Objective To evaluate the safety and efficacy of daclatasvir, an HCV NS5A inhibitor with pangenotypic activity, administered with peginterferon-alfa-2a/ribavirin.

Design In this Phase 2b double-blind, placebo-controlled study, treatment-naive adults with HCV genotype 1 (N=365) or 4 (N=30) infection were randomly assigned (2:2:1) to daclatasvir 20 mg or 60 mg, or placebo once daily plus weekly peginterferon-alfa-2a and twice-daily ribavirin. Daclatasvir recipients achieving protocol-defined response (PDR; HCV-RNA<lower limit of quantitation at Week 4 and undetectable at Week 10) were rerandomised at Week 12 to continue daclatasvir/peginterferon-alfa-2a/ribavirin for 24 weeks total duration or to placebo/peginterferon-alfa-2a/ribavirin for another 12 weeks.

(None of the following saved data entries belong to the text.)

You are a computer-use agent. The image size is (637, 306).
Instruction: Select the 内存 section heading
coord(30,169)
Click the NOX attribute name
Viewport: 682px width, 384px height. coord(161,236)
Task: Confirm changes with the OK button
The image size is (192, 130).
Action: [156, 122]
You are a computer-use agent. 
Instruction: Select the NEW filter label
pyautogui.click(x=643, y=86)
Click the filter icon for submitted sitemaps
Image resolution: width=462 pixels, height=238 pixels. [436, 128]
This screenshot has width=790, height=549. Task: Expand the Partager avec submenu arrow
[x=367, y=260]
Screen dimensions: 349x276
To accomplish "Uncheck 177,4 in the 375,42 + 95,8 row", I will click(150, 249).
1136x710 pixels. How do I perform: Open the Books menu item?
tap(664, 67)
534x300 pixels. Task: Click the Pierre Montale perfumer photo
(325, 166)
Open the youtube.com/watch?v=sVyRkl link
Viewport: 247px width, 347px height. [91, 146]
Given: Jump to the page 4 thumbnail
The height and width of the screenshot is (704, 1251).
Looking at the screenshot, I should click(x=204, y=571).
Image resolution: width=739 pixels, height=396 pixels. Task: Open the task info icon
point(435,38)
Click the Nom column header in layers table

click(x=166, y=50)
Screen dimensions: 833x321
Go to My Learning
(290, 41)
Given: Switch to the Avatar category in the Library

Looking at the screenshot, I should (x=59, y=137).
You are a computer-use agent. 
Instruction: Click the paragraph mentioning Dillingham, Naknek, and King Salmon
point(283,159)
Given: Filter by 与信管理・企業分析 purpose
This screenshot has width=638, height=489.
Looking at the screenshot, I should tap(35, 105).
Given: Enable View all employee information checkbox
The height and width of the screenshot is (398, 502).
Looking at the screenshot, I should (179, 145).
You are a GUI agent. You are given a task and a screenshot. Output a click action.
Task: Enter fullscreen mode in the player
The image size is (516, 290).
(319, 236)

Patients without PDR and placebo patients continued peginterferon-alfa/ribavirin through Week 48. Primary efficacy endpoints were undetectable HCV-RNA at Weeks 4 and 12 (extended rapid virologic response, eRVR) and at 24 weeks post-treatment (sustained virologic response, SVR24) among genotype 1-infected patients.

Results Overall, eRVR was achieved by 54.4% (80/147) of genotype 1-infected patients receiving daclatasvir 20 mg, 54.1% (79/146) receiving 60 mg versus 13.9% (10/72) receiving placebo. SVR24 was achieved among 87 (59.2%), 87 (59.6%), and 27 (37.5%) patients in these groups, respectively. Higher proportions of genotype 4-infected patients receiving daclatasvir 20 mg (66.7%; 8/12) or 60 mg (100.0%; 12/12) achieved SVR24 versus placebo (50.0%; 3/6). A majority of daclatasvir-treated patients achieved PDR and experienced less virologic failure and higher SVR24 rates with a shortened 24-week treatment duration. Adverse events occurred with similar frequency across all treatment groups.

Conclusions The combination of daclatasvir/peginterferon-alfa/ribavirin was generally well tolerated and achieved higher SVR24 rates compared with placebo/peginterferon-alfa/ribavirin among patients infected with HCV genotype 1 or 4.

Trial registration number NCT01125189.